In particular for an improvement in the speech quality, indicated by a corresponding change of the quantitative measure (toward a “better” binary value or toward a “better” value range in the continuous or discretized case), the opposing measure may be taken, that is to say the gain factor may be lowered, or the compression ratio may be lowered, or the knee point of the compression may be increased, or the time constant may be lengthened, or the noise suppression may be increased, or the directional effect may be reduced.
Specifically for reproducing speech through a hearing device, attempts are usually made to output a speech signal in a range of preferably 55 dB to 75 dB, particularly preferably 60 dB to 70 dB, since, below this range, the intelligibility of speech may be impaired and, above this range, the noise level is already perceived as unpleasant by many humans and also no further improvement is achieved through further amplification. Therefore, in the case of insufficient speech quality, the gain may be increased moderately above a value that is actually provided for a “normally intelligible” speech signal, and a potentially very loud speech signal may be lowered slightly in the case of particularly good speech quality.

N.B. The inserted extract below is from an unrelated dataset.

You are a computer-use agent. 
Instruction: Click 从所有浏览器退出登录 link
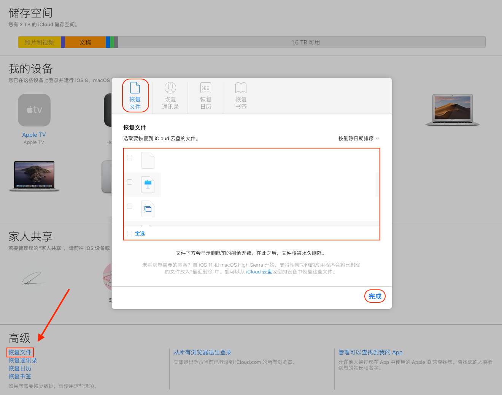pos(202,352)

Compressing an audio signal initially leads, above what is known as a knee point of the compression with an increasing signal level, to this being increasingly lowered by what is known as the compression ratio. A higher compression ratio in this case means a lower gain with an increasing signal level. The relative reduction in the gain for signal levels above the knee point is usually performed here at an attack time, wherein, after a release time with signal levels without exceeding the knee point, the compression is canceled again.
Above the knee point kp, the level Pout of the output signal is however able to be determined as follows on the basis of the input level Pin (all level values taken to be in dB):
Pout (dB)=[Pin (dB)−kp (dB)]/r+kp,
wherein r is the compression ratio. A compression ratio of 2:1 thus means that, above the knee point kp, in the case of an increase in an input level by 10 dB, the output level rises by only a further 5 dB.

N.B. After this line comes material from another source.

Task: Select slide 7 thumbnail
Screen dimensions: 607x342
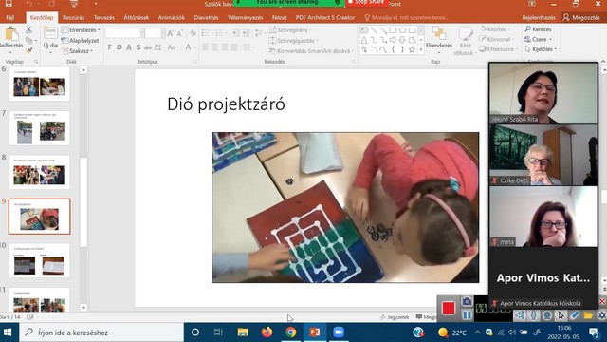Action: 40,128
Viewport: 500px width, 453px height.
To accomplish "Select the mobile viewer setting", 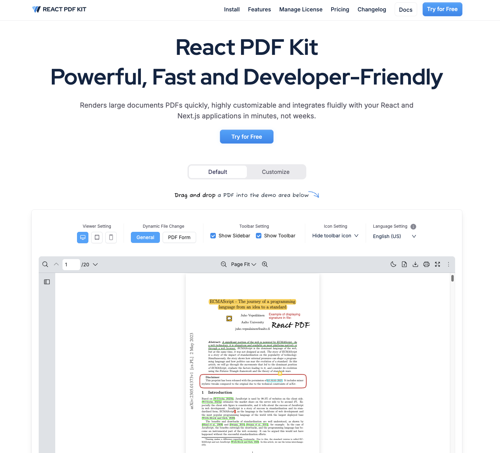I will (111, 237).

Such a compression is usually applied in order to cut off signal levels, and thus to be able to amplify the entire audio signal more without the level peaks leading to overdrive and thus to distortion of the audio signal. If, in the case of worsening of the speech quality, the knee point of the compression is thus lowered or the compression ratio is increased, this means that more reserves are available for the gain increase following the compression, meaning that quieter signal components of the input audio signal are able to be better emphasized. On the other hand, in the case of an improvement in the speech quality, the knee point may be raised, or the compression ratio may be reduced (that is to say set closer to linear gain), meaning that the dynamics of the input audio signal are compressed only at higher levels or to a smaller extent, meaning that the natural auditory impression is able to be better maintained.
For time constants of an AGC, it is generally the case that excessively short attack times may tend to lead to an unnatural acoustic perception, and are therefore preferably avoided. In the case of a comparatively poor speech quality, however, the advantages of a faster response capability of the AGC in terms of improving speech intelligibility may outweigh the potential disadvantages of the acoustic perception. The same also applies to the directional effect of directional signals: In general, a highly directional signal may impair the spatial auditory perception, meaning that sound sources are possibly no longer correctly located by the auditory impression. Last but not least, since this may also be relevant, for example in road traffic, to the safety of a user of a hearing device, attempts are usually made to use directional signals only when and to such an extent that the use thereof appears to be absolutely necessary (for example in order to emphasize a conversation partner). However, if a poor speech quality is present, the directional effect may also be further increased. Noise suppression, such as for example spectral subtraction or the like, may likewise be increased when a poor speech quality is identified, even if this would not be necessary solely due to the SNR. Noise suppression methods are usually used only when necessary, since for example audible artefacts may be formed.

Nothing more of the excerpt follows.